0 Kham has undergone more recent duress. Government representatives visit his village regularly, and some fellow residents are watching the activities of Christians there to report anything suspicious to the authorities. He said the officials have visited his church's families individually and warned them about their worship practices and evangelizing. The officials told them Christianity "was from foreigners" and not the religion of the Lao government. He left the village undetected, he said, in order to attend a group meeting with other church leaders in his region.

"If they knew I was answering your questions," he said in the interview, "they will kill me."

He said four families left his church because of fear, but approximately 60 individuals remain. He has been told several times to dissolve his house church, and he even lost his job because of his Christianity.

0 Saeng leads a somewhat larger church and has planted a few other churches. His own church has grown rapidly since he began as pastor during the 1990s.

He says there have been many occasions when people who are ailing or suffering emotionally, but who may not be Christians, request him to come to minister to them in their villages. When he gets called to villages that are not his own, he is often questioned by local authorities. He has been threatened many times with imprisonment and further harassment.

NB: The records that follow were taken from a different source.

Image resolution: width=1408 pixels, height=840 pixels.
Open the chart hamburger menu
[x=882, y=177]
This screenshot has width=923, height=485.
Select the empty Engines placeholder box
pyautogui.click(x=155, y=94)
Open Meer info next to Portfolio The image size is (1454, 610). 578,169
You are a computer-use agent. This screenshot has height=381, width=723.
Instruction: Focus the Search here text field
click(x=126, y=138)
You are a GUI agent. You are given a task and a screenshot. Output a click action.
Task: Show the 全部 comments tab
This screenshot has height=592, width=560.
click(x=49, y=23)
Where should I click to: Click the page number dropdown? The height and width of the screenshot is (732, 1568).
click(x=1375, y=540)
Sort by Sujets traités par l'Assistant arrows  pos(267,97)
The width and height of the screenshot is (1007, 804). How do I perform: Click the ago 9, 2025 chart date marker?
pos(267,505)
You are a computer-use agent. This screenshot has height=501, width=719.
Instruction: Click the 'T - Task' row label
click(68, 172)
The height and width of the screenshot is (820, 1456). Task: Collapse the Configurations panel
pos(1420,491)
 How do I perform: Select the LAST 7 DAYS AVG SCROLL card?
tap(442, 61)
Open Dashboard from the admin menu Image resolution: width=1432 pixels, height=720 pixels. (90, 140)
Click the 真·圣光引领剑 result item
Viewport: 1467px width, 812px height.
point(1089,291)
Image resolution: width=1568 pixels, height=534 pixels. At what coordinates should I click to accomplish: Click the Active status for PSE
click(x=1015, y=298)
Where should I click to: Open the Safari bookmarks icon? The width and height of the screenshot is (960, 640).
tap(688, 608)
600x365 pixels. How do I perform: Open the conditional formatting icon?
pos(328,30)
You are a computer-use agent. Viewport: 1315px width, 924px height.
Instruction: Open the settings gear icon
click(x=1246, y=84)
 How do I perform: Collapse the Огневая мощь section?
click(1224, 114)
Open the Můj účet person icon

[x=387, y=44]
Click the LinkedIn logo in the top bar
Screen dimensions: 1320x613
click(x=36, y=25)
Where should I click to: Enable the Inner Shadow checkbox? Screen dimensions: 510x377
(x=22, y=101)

In response Saeng says he called together the church leaders in his area to pray. Their desire, as with all of the men interviewed, is that they are allowed to serve the Lord in peace in their own country. They say they do not promote resistance against the government, nor do they desire to get involved in politics at all. But because fellow citizens and government officials see them as a threat, they end up having to answer to the government, anyway, which forces them to engage in politics.

Reports from human-rights organizations buttress the testimony of the Lao house-church leaders interviewed by WORLD. According to the State Department's 2006 Report on International Religious Freedom, "Authorities in some areas continued to display intolerance for minority religious practice, especially by evangelical Christians."

Most of the prejudice derives from those who don't want to see friends or family converted from their Buddhist or animist beliefs-the predominant religions of Laos. That makes Dao's work as intermediary seemingly without end. Dao at least is able to talk with most government representatives: "It is not a good relationship yet," he said, "but it is improving-very slowly."